Canned beans: 60 cents for 1 1/2 cups
Dry beans: 35-45 cents for 1 1/2 cups

Dry beans win!


  1. Now days it really helps to save some money :) ♥ Hugs!

  2. What a great post! I love this kind of thing, especially with the economy the way it is. We need to think about these things. Glad you're doing it for us!
    Thanks! Melissa

  3. Great information! I would of never thought to calculate in the cost of electricity! Thanks so much!

  4. Thanks for doing the math on this! I was wondering about this today as I cooked up a bunch of garbanzos. If you have a pressure cooker you can cook soaked or dry beans in much less time than needed for conventional cooking. Just be sure to read the directions for your pressure cooker first!

  5. The dried beans in my local store cost more by the ounce than do the canned. How does that make any sense?

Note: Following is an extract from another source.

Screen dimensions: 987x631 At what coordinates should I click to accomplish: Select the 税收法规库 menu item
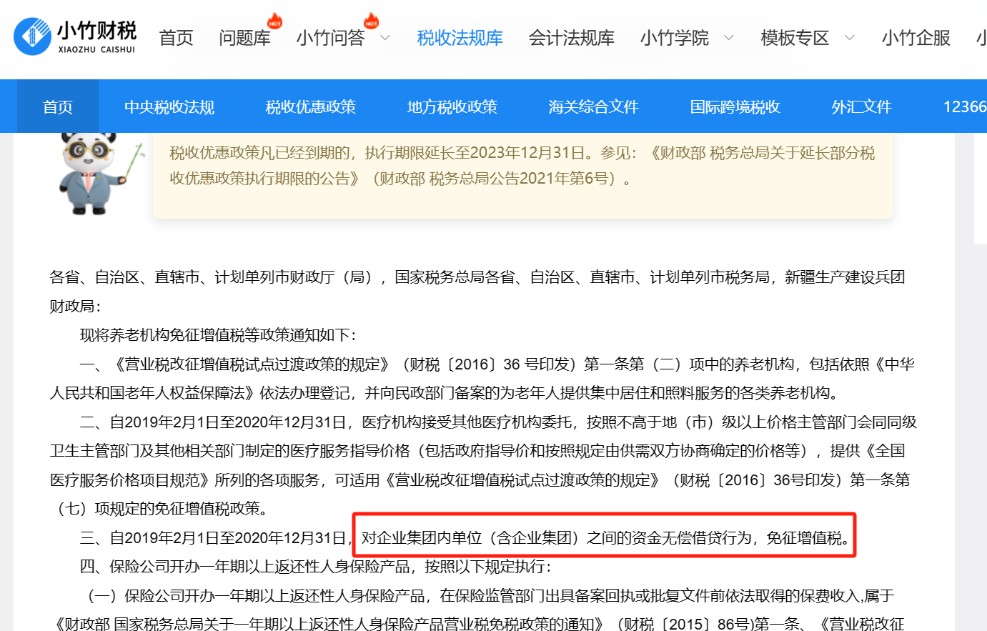460,38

    1. Because dry beans weigh more after you cook them. You must compare the cooked dried beans to canned beans, not uncooked dry beans to canned beans.

  6. I appreciate your conversion chart and cost chart. So save more money, I'll soak overnight then simmer 8 lbs of dry beans. I make a lot of chili, so I season it for chili during the 2-hr simmer time. I then can them for later use. Since you only have to replace the flats, you save even more money!

    PLUS the chili seasoning continues to flavor the beans during the canning time and shelf time. (I purchase the store brand chili powder from the seasoning section MUCH cheaper than the chili packets people use.)

  7. Just some dude11/19/12, 9:56 PM

    Hi, I just wandered in from Google because I was looking for some kind of dry to canned bean conversion. Thanks for the answer.

  8. Thanks for the conversion! It would be even cheaper if you used a pressure cooker for the beans! It takes anywhere from 10 to 20 minutes to cook (depending on the bean) rather than 2 hours!

  9. Great, only site I've found that gives a conversion.

  10. Awesome info. The reason I switched from can to dry is because I started reading labels. lol Have you seen the sodium content on canned beans and soups??? OMG!!

  11. Grow your own beans = free. Cook on gas = about 10 cents per pound. 2.5 cents per can. I could cook over the firepit, but that seems excessive.

  12. I've started using more beans in my cooking and sometimes the beans are even more, per can. Making just a lb. or two at a time leaves me enough for immediate use and one more time, too. If I canned or had a huge freezer doing more might make sense, but for 4-8 cans worth of beans, this beats canned price and it all adds up!